In the middle of the telework argument are people who believe teleworking is as good or bad as the individual who is allowed to work from home.
The subject of teleworking, especially in the federal government is definitely controversial. It’s similar to the way many people feel about certain foods, like liver, or Hawaiian pizza — or a Hawaiian pizza with liver!
As the Marmite slogan goes, you either love it or hate it.
So is the Trump administration at war with the career civil service and is teleworking one of its targets? Or are moves to bring more people back to the office simply common sense and good for taxpayers?
A growing number of federal agencies — Social Security Administration, Agriculture Department, Department of Health and Human Services, and Education Department — are ending or drastically downsizing the number of employees allowed to telework and the number of days working from home. SSA is taking 11,000-12,000 people off teleworking, saying they can better serve clients from the office than from their home offices. But that still leaves about 415,000 civil servants who are working from home, for now, anyhow.
So is teleworking a good thing, and what’s behind the efforts to reduce or eliminate it?
Some feds see it as a Trump administration effort to sock it to the bureaucracy and federal unions, even though outside the Postal Service the vast majority of civil servants do not belong to unions. Backers of the changes believe that many teleworkers do everything — babysitting, TV watching, doctors appointments, sleeping — but actually work from home.
A lot of people in government have stories proving both the value and downside of teleworking. Many employees whose jobs or agencies don’t allow them to telework, ever, have doubts about the value of the practice to the taxpayers.
Many, probably most people who are teleworking say it’s a win-win. They say they are more productive, happier and helping other commuters and the climate by staying out of the bumper-to-bumper morning and afternoon/evening rush hours. And they are ready to go when there is an emergency, or if there is a local or national shutdown because weather. Teleworkers, they say, carry on doing their jobs.
In the middle of the telework-is-good, telework-is-silly argument are people, in and out of government, who believe teleworking is as good or bad as the individual who is allowed to work from home. That’s a way to introduce this comment from a USDA employee who says teleworking stands or falls on the work ethic of each involved employee:
“Mike, I really enjoyed your article[s] ‘Are 415,000 federal teleworkers at risk?‘ and ‘Telework: Destroying the Village to Save It?’ and wanted to provide some insight from my experience.
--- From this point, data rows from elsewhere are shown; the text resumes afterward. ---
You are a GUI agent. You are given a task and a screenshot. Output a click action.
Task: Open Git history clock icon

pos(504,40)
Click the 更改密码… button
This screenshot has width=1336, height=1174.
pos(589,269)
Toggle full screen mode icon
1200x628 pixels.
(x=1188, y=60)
“I have been teleworking six or seven days a pay period for almost eight years. Most of my federal colleagues telework as well. I am in constant contact with my team whether in the USDA office or my home office. I think the most important aspect of telework is that the agency provides staff the tools to do the job from their telework location. For example, we have email, conference bridges, secure VPNs, and an instant messenger program (Skype for Business) with video and screen sharing capability, so when a member of my team would reach out for help we could still talk face to face and I can see their computer screen on mine. This actually has the benefit of being easier to see than when helping in the USDA office because I get to see their screen on mine instead of having to lean over their shoulder in the office. We have a similar tool called Cisco Jabber that lets us connect to the video conference systems in the conference rooms. This lets us meet face to face with everyone in that conference room and connected via Jabber.
“Another benefit of telework is there are fewer interruptions. While in the office, there are so many times I am stopped in the aisle or visited at my desk by co-workers that are not on my team that there are certain complex tasks and projects I work on only when working in my home office because they are easier to tackle when there are fewer interruptions. These co-workers will still reach out with questions when I’m at home and they can’t find the answer within their team but in the office they frequently ask me first just because I’m more accessible than their tech lead or section chief.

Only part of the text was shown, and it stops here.